Reading text
The heart in the new logo has been emojified, and the mark uses Grotesque Sans, a sans-serif font chosen as a nod to the city’s subway signage, rather than the ITC American Typewriter used in the Glaser-designed logo. Reaction online hasn’t been particularly positive, with some complaining about its clunkiness and others that a well-known logo has been ruined.
Both logos will run simultaneously, which speaks to the power of the original mark. An icon representing an icon, I ♥ NY is no more threatened by an authorized, complimentary We ♥ NYC campaign than it is by a bootleg I ♥ TX shirt sold at a truck stop gas station outside Odessa. Ruin the original? Impossible. Get a grip.
The campaign makes liberal use of emoji, including the heart, Statue of Liberty, and taxi cab. “We ♥…” is used to fill in the blank with New York City classics, like Broadway and pizza, or concepts encouraging New Yorkers to be considerate, like sliding down to the end seat on the subway.
“We ♥ NYC is a campaign to remind all New Yorkers of our greatest strength: each other,” read the campaign’s full-page ad in Monday’s New York Times. “It’s a call to step up and act. By volunteering, creating, or supporting your favorite park, your neighborhood, or a local small business.”
Glaser’s design is owned by the New York State Department of Economic Development, the state’s tourism agency, and the agency approved and owns the new logo as well but will otherwise be uninvolved in the campaign, according to Ad Age.
I'm in love with the new Canadian Space Agency logo
To the moon, eh? Canada expects to become the second nation to travel around the moon next year and when they do, their astronaut will be wearing a new logo.

Record list
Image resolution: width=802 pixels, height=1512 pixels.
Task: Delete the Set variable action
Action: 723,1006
---
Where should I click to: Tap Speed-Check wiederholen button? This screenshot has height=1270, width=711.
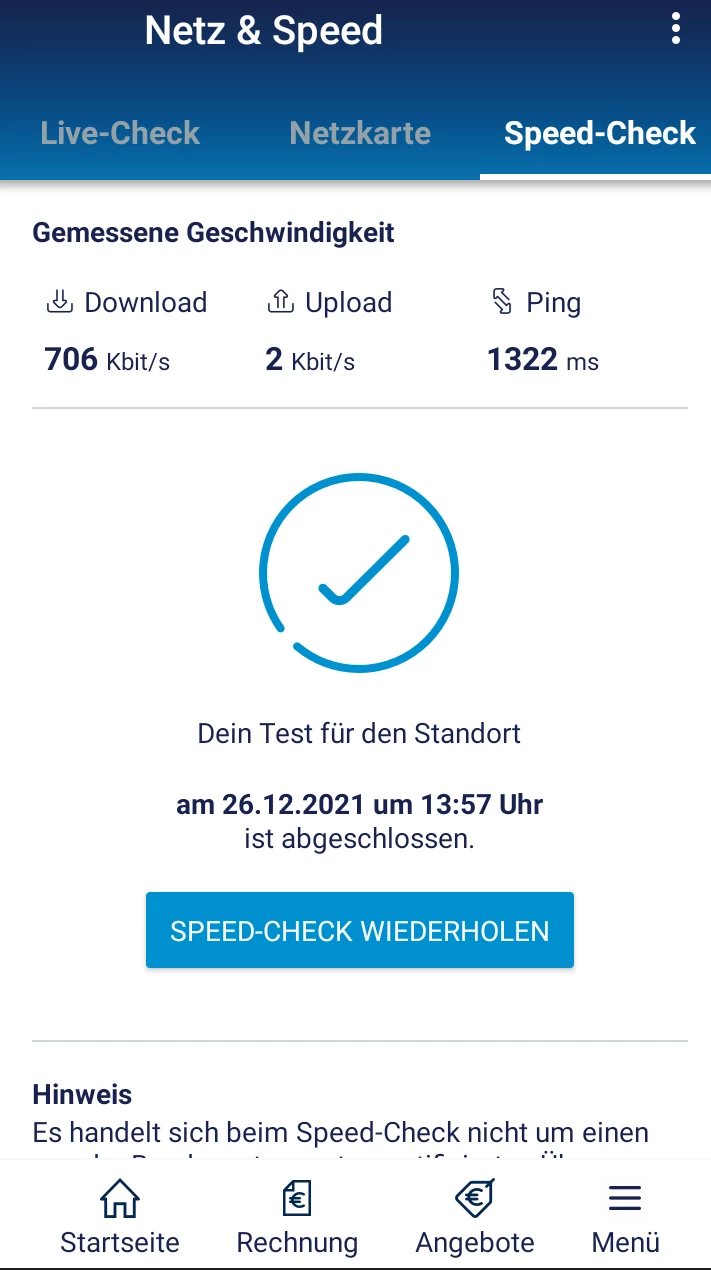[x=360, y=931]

Task details
Turn the paragraph of the logo article that begins "The campaign makes liberal use of emoji" into a short list that keeps its main facts. The entries are separate material and have no connection to the logo article.

Answer for this exercise
- The campaign uses many emoji, including the heart, the Statue of Liberty, and a taxi cab.
- "We ♥…" is completed with New York City classics, such as Broadway and pizza.
- It is also completed with ideas urging New Yorkers to be considerate, such as sliding down to the end seat on the subway.